Arnomendi is armed with two Browning M2 12.7 mm and one MG 42 7.62 mm machine guns. It has a flight deck certified for certain Spanish Navy and Secretaría General de Pesca helicopters, and carries two Zodiac Hurricane inflatable boats. The ship is equipped with Furuno FAR-2825 and FAR-2135 navigation radars. It also has equipment to clean fishing waste and oil spills; this includes two hydraulic pumps and two cranes.

== Mission ==
The primary mission of Tarifa is to monitor maritime fishing and enforce regulations. It helps to support the Ministry of Agriculture's presence in Spanish fishing grounds, and ensures compliance with national and international fishing regulations. Additionally, the ship is capable of search and rescue operations, medical and diving support, special operations missions, and pollution cleanup.

== History ==
Tarifa was built in Vigo and was launched on 11 November 2003. On 17 May 2009, the patrol boat entered the territorial waters of Gibraltar and deployed one of its zodiac boats to visit a Spanish fishing vessel. This was the first recorded instance of a Spanish vessel conducting operational tasks in Gibraltar territorial waters. It was intercepted by a boat from the Gibraltar Squadron and left the area after some time.

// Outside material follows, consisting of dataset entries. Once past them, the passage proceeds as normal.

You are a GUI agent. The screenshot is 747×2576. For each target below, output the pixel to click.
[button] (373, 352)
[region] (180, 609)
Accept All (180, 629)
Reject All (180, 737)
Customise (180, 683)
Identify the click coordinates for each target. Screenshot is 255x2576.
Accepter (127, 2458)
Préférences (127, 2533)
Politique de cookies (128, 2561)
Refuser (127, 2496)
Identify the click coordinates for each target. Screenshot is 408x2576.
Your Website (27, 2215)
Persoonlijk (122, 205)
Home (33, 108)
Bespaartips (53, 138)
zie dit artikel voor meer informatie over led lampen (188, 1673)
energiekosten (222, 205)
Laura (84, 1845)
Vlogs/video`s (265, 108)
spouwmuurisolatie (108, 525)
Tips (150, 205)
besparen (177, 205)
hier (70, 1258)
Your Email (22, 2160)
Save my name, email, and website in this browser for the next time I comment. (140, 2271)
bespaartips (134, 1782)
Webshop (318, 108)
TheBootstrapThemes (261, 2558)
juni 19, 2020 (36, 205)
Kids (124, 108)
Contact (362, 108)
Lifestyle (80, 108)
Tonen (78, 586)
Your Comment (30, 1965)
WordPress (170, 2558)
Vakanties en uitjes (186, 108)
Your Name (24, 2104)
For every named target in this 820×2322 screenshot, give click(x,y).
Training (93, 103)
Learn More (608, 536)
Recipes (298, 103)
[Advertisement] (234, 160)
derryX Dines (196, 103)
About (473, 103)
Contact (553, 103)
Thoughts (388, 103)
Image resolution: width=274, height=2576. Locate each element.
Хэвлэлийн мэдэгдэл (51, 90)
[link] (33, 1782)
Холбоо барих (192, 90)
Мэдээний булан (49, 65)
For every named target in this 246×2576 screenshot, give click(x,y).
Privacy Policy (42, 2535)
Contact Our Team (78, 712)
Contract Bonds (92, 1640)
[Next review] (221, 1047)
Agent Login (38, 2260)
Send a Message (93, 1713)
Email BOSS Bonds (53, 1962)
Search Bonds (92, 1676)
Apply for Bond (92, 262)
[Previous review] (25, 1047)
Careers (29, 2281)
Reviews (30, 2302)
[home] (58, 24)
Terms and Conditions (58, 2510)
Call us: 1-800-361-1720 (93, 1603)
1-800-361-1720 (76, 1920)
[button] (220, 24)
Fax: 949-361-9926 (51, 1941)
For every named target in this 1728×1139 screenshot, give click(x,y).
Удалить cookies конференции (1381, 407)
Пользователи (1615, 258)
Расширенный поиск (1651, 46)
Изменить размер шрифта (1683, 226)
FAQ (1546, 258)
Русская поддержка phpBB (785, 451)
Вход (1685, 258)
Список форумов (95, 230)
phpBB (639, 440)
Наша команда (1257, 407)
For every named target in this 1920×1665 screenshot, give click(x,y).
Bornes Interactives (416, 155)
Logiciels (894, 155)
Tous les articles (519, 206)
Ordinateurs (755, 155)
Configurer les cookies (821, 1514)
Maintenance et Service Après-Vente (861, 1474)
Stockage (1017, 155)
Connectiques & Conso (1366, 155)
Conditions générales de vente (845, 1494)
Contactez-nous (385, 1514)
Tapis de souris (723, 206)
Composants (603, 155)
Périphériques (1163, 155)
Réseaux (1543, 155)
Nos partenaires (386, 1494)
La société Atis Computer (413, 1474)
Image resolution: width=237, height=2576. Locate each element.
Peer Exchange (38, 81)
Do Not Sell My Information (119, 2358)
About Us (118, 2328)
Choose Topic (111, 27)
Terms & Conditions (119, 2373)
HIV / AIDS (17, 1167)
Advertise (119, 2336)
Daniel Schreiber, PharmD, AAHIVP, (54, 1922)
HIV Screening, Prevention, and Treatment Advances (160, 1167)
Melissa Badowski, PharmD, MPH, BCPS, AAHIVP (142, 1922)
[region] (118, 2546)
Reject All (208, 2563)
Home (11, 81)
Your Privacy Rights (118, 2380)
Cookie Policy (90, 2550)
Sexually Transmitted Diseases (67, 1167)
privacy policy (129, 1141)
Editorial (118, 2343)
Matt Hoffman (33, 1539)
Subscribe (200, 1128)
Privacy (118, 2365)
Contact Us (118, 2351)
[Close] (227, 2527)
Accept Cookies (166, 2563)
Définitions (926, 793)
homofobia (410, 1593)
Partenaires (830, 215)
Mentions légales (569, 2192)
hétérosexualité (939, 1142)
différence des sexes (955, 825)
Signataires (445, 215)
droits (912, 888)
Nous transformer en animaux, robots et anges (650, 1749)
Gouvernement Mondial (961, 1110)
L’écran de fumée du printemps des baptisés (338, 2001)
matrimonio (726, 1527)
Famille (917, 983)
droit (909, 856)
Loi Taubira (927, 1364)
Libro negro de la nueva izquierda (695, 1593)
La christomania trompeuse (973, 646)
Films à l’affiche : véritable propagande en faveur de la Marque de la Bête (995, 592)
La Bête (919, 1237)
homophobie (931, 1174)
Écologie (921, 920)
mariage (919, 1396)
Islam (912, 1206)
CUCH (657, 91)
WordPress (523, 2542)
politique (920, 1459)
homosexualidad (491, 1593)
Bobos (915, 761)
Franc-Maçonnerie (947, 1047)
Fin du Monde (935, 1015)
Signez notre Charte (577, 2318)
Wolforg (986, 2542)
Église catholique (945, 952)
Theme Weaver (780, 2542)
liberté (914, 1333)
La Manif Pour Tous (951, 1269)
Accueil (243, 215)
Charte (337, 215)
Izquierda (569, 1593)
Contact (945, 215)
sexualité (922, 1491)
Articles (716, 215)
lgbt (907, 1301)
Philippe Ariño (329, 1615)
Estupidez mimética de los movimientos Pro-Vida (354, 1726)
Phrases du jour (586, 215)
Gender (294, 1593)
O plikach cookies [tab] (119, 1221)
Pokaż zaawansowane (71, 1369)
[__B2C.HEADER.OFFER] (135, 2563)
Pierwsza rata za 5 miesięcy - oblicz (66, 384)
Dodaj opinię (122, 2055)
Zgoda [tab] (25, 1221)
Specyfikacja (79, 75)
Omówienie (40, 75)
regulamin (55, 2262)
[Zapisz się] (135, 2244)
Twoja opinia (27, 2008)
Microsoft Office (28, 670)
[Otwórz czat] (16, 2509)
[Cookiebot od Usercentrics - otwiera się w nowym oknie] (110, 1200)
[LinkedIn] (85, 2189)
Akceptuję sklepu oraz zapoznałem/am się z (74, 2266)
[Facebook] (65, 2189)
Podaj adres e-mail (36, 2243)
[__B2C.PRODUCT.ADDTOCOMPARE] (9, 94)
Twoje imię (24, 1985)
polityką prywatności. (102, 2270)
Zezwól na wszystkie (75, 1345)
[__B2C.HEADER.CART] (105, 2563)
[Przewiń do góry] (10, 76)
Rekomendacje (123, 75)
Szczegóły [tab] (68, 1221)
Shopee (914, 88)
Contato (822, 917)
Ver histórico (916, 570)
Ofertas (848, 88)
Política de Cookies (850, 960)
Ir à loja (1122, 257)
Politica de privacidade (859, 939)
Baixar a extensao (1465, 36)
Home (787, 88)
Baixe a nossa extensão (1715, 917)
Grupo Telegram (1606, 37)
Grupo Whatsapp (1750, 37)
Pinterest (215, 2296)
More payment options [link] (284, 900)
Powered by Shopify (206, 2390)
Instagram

The ship participated in an international campaign with the North East Atlantic Fisheries Commission from May to June 2013. The ship's focus was on protecting rose fish in the Irminger Sea, and it made a port call in Reykjavik at the midpoint of the mission. In 2016, Tarifa participated in an international pelagic monitoring campaign with Ireland, the United Kingdom, France and Spain off the coast of Ireland. During the mission, it assisted in controlling fishing of monkfish, hake, and megrim.